Using the quasi-natural experiment of local financial “office-promoted-to-bureau” in 2018, this paper investigates whether the local financial supervision reform can promote the return of entity enterprises to their basics. The empirical results show that the local financial supervision reform significantly inhibits the financialization of entity enterprises. Further analysis suggests that the local financial supervision reform squeezes out financial assets allocated by entity enterprises for “profit-seeking motives”, which is achieved by blocking the channels for shadow banking participation and informal financial investment. In addition, the local financial supervision reform promotes the return of entity enterprises to their basics by improving their investment and performance of the main business. Heterogeneity analysis shows that the inhibitory effect of the local financial supervision reform on the financialization of entity enterprises is mainly reflected in regions with a poorer institutional environment, a higher degree of fiscal decentralization, a larger issuance of municipal corporate bonds, and a lower degree of banking competition.
This paper has the following marginal contributions: First, it focuses on the relationship between the local financial supervision reform and the return of entity enterprises to their basics, expanding in depth the literature on the real economy effect of the financial supervision reform.
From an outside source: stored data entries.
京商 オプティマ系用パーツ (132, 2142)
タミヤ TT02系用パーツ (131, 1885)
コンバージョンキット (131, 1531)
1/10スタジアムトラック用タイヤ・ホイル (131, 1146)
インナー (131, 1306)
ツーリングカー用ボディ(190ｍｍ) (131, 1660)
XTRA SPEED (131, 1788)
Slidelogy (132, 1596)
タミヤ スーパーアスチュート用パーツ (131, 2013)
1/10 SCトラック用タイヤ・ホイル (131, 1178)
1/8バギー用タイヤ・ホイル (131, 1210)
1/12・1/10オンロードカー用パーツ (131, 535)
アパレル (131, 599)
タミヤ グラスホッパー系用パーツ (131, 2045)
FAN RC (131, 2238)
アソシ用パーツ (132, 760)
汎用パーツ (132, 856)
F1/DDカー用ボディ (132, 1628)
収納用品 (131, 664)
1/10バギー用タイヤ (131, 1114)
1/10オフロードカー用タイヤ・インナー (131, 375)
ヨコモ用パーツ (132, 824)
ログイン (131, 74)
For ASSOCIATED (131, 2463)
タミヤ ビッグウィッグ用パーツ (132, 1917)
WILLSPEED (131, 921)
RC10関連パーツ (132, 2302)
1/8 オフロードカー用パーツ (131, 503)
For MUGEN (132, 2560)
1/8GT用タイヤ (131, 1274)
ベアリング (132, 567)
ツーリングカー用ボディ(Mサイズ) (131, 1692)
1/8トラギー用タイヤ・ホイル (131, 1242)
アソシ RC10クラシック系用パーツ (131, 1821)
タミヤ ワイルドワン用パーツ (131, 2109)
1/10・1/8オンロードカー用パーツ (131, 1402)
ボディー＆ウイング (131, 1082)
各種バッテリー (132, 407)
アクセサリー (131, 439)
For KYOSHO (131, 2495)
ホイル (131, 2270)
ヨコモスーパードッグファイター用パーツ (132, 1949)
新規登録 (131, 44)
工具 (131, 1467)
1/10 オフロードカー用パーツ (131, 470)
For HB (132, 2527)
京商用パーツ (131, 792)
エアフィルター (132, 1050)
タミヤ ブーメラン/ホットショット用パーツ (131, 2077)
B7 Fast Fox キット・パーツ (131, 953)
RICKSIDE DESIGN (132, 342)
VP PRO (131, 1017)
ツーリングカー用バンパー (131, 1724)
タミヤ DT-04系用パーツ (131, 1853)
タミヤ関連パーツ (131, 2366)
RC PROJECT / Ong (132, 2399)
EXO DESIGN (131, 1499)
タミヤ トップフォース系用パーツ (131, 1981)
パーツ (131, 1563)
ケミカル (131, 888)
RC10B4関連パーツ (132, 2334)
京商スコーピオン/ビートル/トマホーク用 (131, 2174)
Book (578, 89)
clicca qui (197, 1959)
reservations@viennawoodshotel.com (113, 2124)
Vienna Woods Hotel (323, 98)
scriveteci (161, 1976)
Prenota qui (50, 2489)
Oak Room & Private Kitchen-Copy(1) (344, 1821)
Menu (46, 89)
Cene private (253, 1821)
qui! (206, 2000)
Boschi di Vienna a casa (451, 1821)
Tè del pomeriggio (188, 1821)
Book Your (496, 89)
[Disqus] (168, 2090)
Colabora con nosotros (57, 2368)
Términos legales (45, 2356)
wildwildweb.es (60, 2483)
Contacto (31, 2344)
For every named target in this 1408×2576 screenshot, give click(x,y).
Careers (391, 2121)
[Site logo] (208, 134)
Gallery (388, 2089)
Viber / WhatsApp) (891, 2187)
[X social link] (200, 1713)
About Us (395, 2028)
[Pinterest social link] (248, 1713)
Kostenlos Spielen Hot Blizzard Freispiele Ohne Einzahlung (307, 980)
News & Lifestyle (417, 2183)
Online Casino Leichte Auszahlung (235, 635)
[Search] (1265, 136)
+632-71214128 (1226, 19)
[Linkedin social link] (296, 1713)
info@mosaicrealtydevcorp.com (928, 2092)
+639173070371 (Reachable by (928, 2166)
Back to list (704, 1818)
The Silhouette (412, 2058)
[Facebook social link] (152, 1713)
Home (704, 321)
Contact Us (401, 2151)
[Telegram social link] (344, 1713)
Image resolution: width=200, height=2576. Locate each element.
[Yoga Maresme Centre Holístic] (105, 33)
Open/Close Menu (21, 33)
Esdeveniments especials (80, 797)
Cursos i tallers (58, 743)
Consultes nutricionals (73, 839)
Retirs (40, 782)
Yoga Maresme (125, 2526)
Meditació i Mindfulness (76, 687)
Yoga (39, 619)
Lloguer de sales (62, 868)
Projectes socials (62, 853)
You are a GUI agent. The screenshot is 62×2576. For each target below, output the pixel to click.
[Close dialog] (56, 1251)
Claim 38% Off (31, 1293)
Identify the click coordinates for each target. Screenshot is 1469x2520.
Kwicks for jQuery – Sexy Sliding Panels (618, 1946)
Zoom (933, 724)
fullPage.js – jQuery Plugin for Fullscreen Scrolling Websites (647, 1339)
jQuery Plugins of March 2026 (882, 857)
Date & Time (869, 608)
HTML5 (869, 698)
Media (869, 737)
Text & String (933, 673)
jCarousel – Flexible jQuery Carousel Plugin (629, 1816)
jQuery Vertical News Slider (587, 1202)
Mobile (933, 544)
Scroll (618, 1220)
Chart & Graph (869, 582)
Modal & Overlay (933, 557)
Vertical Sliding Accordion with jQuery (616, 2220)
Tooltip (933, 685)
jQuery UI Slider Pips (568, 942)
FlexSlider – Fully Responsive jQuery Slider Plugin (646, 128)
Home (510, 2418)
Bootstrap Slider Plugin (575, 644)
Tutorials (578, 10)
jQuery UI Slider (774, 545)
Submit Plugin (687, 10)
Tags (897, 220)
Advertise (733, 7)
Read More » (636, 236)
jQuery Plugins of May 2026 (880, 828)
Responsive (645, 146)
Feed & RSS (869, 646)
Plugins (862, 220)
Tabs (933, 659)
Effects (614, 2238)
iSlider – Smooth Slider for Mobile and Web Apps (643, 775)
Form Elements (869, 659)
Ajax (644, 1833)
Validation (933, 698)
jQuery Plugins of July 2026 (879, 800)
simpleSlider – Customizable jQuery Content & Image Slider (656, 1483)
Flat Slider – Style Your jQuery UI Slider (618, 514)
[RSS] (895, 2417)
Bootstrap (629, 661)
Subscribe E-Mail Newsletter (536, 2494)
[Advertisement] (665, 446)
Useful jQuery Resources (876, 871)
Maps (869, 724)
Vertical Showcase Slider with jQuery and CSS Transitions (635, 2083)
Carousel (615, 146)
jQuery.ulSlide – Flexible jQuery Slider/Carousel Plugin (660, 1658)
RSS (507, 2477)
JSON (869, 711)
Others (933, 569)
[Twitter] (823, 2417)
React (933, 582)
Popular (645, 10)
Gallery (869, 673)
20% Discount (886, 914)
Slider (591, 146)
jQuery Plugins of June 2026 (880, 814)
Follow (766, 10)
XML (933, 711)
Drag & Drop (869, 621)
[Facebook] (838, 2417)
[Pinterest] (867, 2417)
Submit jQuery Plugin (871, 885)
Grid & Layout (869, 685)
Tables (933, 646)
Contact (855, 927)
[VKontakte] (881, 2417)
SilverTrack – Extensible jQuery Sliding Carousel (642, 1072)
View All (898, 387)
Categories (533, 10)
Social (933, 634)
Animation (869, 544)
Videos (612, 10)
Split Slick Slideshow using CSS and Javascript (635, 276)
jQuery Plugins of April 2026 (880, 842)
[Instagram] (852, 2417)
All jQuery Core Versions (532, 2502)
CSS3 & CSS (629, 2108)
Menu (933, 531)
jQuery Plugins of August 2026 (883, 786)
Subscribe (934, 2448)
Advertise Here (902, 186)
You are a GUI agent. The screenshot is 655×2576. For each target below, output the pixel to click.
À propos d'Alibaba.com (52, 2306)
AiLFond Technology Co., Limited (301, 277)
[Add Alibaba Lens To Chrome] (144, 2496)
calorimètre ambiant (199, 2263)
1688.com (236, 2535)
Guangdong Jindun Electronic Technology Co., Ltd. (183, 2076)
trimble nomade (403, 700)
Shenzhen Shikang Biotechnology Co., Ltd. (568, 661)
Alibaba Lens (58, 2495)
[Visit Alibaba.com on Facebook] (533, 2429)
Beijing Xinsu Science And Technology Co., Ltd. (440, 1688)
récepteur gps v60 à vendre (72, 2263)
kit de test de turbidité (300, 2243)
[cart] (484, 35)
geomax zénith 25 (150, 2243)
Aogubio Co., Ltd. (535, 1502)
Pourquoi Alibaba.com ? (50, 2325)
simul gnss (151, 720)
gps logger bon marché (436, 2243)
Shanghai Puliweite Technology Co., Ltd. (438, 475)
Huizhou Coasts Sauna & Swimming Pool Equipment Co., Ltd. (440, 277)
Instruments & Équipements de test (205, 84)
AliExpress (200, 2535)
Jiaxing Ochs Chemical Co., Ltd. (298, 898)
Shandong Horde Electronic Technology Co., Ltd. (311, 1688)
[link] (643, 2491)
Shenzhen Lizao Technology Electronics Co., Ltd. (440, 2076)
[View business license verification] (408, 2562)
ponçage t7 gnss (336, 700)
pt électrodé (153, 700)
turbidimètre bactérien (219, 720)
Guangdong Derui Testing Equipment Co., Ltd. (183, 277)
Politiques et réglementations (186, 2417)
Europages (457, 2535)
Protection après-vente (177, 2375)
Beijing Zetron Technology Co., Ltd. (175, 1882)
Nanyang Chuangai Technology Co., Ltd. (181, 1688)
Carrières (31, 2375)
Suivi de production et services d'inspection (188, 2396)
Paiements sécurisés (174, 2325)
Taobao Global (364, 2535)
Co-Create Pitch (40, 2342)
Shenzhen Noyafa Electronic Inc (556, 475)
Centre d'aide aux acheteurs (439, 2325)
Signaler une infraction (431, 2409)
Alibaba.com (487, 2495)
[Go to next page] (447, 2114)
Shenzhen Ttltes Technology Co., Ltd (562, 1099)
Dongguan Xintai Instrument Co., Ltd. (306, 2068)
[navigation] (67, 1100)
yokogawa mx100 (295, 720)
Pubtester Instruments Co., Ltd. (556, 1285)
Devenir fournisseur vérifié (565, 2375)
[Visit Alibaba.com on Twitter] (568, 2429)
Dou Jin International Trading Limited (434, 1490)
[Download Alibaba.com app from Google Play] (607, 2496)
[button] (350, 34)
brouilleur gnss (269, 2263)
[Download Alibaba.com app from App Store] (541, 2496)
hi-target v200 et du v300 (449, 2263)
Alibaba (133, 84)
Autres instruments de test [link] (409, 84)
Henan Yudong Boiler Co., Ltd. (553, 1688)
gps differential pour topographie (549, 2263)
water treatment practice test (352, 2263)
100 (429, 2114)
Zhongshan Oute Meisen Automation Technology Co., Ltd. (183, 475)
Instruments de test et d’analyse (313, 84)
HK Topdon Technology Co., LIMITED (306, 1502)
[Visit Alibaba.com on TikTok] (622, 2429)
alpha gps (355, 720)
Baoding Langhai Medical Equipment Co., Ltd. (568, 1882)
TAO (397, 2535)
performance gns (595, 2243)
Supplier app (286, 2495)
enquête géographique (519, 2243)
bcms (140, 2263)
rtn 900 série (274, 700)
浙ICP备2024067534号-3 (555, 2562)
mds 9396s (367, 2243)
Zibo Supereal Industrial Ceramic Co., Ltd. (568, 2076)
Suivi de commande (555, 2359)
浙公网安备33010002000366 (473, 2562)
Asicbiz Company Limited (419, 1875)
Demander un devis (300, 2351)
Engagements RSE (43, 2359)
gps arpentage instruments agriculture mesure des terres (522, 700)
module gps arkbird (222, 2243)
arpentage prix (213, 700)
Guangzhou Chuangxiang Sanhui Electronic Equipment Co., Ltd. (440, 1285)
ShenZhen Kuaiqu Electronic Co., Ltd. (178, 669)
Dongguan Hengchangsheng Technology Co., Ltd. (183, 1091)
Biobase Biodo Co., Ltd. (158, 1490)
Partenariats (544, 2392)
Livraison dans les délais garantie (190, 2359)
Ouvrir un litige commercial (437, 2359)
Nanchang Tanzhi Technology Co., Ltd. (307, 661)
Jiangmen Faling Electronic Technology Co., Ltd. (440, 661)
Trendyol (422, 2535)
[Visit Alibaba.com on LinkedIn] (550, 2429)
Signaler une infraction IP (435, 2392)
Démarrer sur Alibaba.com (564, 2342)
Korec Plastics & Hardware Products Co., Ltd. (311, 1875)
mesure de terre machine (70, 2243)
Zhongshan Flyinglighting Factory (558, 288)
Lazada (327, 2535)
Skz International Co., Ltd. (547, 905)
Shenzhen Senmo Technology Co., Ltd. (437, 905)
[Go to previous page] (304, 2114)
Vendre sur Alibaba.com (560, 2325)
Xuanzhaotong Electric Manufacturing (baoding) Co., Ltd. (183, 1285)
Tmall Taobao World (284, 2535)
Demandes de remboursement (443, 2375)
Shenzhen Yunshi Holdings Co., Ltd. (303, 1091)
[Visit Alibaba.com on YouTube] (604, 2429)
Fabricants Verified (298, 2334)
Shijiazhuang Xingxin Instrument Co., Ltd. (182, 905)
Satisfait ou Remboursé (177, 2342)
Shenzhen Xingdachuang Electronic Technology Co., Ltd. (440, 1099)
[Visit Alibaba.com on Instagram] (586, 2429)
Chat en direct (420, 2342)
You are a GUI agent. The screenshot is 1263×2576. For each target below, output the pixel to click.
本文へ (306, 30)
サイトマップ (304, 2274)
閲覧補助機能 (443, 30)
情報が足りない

Second, it accurately assesses the policy effect of the local financial supervision reform, which is a meaningful supplement to the relevant literature on the evaluation of local financial supervision effectiveness. Third, it analyzes the mechanism through which the effect of the financial supervision reform is transmitted to entity enterprises, contributing to a deeper understanding of how to guide the rational return of finance to the real economy.
In terms of policy suggestions, on the one hand, there is a need to harmonize the division of powers and responsibilities between the central and local governments, strengthen the governance of regional financial chaos, and improve local financial supervision; on the other hand, local financial supervisors should strengthen comprehensive local financial supervision, and highlight functional and behavioral supervision. In addition, in the process of strengthening local financial supervision, attention should also be paid to optimizing the institutional environment.